Helgason: Last May, we removed the cost of all of our fundamental mobile development tools. That means individual developers and startup studios can build and deploy games for iOS, Android, Windows Phone 8, and BlackBerry 10 without having to purchase a license. This is in addition to the desktop (Windows, Mac, and Linux) and Web publishing that were already free with the core Unity tools. These developers are the core of our awesome and very global developer community, and we’re as passionate about courting them as we’ve ever been. Many of the titles you see on our games list were created by indie studios. With over 2 million developers in our community — 520, 000 of whom are using Unity actively on a monthly basis — we’re certainly pleased that so many developers of all sizes are finding Unity to be an awesome development tool.

Q: What takeaways can developers expect to hear if they visit Unity’s booth at GDC?

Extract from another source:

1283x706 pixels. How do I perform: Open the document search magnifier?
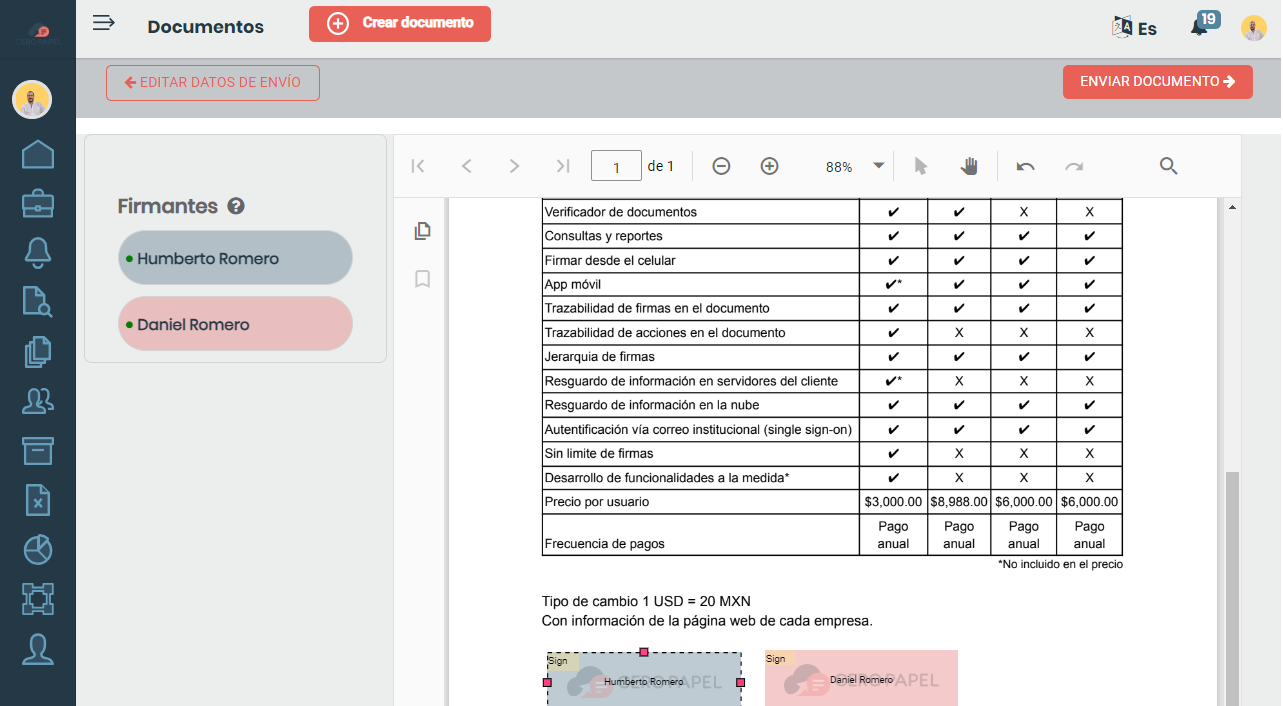click(1168, 166)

Helgason: While we’re saving details for the show itself, we’ll have some fantastic new tech on display. We’ll also have members of our Asset Store, Unity Cloud, and Unity Games teams on hand, and will also have a variety of talks regarding our technology designed to help developers learn more about Unity and how it can be used best. Of course, we’ll also be displaying an awesome selection of games from our community at the booth, which is something we’re always excited about.

Q: Unity is a sponsor of the Developer Day at GDC. Why is that sponsorship an important part of your marketing strategy?

Helgason: The Dev Day program allows us to get deeper into our technology in front of a group of individuals invested in learning as much as possible. It’s a great place for us to showcase new technology and have the chance to dig into what makes Unity such an incredibly powerful tool for today’s developers.